Tentu tak dilupakan pada tokoh yang mungkin jadi alasan kuat untuk menonton Bumi Manusia; Iqbaal Ramadhan yang sudah mengerahkan seluruh kemampuannya nan menggebu dan penuh perasaan untuk menghidupkan karakter Minke. Meski dibeberapa segmen terlihat over-acting seperti ekspresi menangisnya yang agak mengganggu—tetapi patut diacungi jempol kelihaiannya menggunakan bahasa jawa dan belanda secara berdampingan, hal yang tak lah mudah. Begitu juga Annelies (Mawar De Jongh) yang dalam tahap aman dengan kepolosannya saja begitu menawan.

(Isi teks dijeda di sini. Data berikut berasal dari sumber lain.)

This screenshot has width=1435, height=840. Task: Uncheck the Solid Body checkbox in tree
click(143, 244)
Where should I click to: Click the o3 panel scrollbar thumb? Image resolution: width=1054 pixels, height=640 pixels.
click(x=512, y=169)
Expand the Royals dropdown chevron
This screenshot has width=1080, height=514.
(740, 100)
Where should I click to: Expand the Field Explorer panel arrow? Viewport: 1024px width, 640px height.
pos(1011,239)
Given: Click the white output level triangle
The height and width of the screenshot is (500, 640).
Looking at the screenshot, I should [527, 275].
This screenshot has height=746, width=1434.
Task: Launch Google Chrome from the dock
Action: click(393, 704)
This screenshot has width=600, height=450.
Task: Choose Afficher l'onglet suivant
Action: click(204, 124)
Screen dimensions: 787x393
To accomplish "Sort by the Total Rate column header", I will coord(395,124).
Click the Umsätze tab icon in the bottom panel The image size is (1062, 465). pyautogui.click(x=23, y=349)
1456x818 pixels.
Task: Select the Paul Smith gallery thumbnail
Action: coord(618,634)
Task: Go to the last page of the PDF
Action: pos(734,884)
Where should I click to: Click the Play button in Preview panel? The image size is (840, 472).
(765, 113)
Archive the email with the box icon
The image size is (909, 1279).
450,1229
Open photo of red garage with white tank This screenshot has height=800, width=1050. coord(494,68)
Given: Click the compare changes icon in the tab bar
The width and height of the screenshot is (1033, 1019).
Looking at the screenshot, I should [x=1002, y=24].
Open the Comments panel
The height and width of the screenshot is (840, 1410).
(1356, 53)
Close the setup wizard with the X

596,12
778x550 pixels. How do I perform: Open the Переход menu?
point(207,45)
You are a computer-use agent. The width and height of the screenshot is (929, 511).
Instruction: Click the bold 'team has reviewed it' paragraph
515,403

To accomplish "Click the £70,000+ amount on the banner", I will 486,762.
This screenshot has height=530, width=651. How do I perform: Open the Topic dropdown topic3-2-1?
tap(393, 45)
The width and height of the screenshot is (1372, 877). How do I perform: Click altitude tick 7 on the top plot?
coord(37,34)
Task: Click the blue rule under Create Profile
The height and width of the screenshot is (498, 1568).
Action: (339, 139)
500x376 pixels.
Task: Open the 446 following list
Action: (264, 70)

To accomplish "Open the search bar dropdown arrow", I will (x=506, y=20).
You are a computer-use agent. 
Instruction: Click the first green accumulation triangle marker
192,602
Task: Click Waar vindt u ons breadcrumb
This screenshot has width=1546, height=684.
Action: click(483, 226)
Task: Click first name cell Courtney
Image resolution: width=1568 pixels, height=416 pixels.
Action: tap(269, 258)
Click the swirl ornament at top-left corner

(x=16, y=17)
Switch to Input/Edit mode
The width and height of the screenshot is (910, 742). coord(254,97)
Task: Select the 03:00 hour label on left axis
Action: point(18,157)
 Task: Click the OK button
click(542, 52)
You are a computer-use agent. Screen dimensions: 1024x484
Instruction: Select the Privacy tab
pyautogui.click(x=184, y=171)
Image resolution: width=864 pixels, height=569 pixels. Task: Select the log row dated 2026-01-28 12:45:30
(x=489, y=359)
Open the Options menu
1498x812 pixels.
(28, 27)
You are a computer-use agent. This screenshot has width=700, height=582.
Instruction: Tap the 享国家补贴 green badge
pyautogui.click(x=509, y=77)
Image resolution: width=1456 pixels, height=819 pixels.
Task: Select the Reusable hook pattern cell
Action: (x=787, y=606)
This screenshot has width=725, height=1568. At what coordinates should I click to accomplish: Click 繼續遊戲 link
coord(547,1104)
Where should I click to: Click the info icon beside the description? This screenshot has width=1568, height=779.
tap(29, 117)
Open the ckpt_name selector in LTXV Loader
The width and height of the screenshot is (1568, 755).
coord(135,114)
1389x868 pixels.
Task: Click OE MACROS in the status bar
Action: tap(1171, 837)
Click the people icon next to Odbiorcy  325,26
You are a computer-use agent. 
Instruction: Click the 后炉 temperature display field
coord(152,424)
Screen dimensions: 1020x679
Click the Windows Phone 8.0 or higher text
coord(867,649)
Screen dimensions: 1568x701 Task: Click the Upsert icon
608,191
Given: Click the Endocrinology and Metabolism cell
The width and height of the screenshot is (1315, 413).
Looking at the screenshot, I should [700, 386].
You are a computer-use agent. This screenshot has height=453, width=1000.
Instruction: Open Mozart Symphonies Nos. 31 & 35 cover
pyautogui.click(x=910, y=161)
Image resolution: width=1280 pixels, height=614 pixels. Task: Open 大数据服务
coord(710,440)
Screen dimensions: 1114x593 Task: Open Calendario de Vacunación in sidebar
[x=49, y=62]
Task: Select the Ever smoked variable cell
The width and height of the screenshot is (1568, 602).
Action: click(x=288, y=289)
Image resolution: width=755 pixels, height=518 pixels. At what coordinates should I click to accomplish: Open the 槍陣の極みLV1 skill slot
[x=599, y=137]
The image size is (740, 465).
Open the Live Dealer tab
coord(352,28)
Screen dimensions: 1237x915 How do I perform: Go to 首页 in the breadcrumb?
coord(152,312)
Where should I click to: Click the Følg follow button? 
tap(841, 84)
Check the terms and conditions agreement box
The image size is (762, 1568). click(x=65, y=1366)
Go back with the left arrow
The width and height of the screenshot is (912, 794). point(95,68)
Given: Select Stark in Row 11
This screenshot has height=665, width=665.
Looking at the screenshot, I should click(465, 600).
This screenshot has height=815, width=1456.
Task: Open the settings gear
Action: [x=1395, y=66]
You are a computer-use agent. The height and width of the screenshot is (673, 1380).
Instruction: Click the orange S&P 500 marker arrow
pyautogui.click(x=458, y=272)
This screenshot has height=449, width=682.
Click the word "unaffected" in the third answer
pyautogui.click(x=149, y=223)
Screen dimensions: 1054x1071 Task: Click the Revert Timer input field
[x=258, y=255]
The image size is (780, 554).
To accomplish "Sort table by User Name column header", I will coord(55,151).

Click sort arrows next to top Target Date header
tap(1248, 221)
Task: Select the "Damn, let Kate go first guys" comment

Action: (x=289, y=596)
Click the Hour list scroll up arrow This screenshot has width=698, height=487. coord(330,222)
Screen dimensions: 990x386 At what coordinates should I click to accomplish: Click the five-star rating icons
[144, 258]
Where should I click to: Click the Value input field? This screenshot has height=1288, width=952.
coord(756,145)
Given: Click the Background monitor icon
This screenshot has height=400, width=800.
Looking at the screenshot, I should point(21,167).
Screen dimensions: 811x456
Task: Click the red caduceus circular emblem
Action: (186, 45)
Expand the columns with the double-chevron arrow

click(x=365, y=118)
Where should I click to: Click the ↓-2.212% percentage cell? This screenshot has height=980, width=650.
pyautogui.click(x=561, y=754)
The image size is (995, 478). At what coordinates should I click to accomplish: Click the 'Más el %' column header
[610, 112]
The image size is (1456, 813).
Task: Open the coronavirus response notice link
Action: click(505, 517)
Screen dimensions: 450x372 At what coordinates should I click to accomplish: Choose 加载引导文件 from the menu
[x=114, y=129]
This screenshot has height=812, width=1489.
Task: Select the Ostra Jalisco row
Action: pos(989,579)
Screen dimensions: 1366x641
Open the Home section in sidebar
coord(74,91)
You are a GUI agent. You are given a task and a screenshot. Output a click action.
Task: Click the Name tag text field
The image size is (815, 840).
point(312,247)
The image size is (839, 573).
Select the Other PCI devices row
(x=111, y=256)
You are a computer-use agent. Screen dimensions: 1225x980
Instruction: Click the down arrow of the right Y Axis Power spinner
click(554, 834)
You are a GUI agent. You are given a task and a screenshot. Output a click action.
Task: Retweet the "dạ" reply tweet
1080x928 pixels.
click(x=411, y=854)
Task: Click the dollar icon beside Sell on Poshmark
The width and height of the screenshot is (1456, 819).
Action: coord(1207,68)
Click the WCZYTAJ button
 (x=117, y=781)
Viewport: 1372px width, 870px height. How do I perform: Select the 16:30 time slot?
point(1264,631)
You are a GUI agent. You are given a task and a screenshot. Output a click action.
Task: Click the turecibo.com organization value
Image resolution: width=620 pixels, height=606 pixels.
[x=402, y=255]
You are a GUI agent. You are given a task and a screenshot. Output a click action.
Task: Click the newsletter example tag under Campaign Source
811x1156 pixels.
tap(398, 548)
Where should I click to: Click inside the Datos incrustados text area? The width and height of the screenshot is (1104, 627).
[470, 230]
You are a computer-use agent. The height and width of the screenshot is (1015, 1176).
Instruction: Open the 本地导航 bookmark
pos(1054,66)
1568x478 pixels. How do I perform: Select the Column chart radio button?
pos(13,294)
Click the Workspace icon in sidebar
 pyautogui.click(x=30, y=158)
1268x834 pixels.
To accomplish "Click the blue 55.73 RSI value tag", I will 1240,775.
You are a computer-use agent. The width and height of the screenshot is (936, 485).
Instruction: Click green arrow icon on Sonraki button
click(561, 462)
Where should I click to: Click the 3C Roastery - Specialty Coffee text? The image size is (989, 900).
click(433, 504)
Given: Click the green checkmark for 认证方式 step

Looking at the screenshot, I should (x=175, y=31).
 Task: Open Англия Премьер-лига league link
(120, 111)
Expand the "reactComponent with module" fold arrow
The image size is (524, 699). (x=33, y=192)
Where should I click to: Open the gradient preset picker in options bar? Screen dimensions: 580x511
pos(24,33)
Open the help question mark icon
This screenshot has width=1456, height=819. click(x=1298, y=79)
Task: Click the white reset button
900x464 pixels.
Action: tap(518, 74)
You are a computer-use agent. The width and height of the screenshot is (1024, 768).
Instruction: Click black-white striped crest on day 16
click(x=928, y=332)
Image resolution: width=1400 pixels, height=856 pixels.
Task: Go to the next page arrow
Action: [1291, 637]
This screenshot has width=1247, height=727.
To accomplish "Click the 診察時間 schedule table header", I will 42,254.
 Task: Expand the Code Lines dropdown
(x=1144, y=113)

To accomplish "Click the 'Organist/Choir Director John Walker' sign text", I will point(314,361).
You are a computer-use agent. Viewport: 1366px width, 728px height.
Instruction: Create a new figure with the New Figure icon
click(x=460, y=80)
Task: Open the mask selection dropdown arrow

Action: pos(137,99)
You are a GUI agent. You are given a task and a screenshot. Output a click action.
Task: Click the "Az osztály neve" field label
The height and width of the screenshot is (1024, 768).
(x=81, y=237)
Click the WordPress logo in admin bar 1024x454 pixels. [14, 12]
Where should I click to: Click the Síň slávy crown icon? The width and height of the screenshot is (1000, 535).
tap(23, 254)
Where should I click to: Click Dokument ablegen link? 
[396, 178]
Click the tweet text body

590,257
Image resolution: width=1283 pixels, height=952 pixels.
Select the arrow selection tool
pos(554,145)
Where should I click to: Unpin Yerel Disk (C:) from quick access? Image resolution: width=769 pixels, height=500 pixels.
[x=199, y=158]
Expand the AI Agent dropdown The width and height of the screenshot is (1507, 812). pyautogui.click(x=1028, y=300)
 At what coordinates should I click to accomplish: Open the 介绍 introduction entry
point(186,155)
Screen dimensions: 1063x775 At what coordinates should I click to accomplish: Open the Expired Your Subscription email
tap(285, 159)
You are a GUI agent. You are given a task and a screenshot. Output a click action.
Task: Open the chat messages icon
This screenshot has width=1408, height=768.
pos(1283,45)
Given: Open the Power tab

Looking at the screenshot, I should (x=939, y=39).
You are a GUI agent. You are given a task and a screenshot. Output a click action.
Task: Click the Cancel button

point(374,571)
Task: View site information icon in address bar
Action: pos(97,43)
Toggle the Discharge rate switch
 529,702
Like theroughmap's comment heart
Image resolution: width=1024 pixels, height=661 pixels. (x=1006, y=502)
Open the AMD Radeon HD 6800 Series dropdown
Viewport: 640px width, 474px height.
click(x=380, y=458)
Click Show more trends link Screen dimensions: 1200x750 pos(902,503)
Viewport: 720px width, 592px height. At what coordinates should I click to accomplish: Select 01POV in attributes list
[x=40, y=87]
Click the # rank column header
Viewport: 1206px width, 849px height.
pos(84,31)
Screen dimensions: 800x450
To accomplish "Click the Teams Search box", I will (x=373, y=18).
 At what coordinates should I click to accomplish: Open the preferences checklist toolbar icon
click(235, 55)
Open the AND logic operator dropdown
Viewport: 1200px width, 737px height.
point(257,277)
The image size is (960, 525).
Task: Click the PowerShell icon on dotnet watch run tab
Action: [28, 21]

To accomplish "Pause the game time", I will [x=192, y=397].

Sayang seribu sayang, chemistry romansa Minke dengan Annelies yang ditunggu-tunggu gagal untuk memikat—terkesan buru-buru dalam penyampaian berujung repetitif. Yang mana juga kisah romansa ini malah mendominasi keseluruhan cerita, dengan memberi ruang sempit untuk plot utama yang harusnya menjadi kekuatan dalam film ini; tentang perjuangan pribumi dalam ketidakadilan dari kolonialisasi Belanda. Usaha perlawanan pribumi yg menjadi tamu di negeri sendiri merupakan sebuah topik rasisme yang masih hangat dan relevan di negeri ini maupun luar. Bumi Manusia tidak memanfaatkan kesempatan langka itu untuk digali lebih dalam—setidaknya seperti Dua Garis Biru yang berhasil mengangkat isu yang "sama sensitifnya" dengan isu ras—di tengah kecamuknya bangsa ini.
Plot persidangan, penyelidikan dan reaksi masyarakat akan kasus tersebut ditampilkan secara montase yang membuat film terasa melompat-lompat—juga disisipi banyak lubang yang menimbulkan keganjilan sepanjang durasi: apa motif dasar pembunuhan Herman Mellema? siapa tokoh gendut yang membuntuti Minke? kemana Robert Mellema? ughh ketawa Maiko? alih-alih berlindung dalam "keterbatasan durasi" atau alibi lainnya, tetapi bagaimana plot ini gagal dieksekusi dengan baik sehingga disaat satu pertanyaan belum terjawab, sudah terdistraksi oleh hal lain lagi yang mana sangat mengganggu.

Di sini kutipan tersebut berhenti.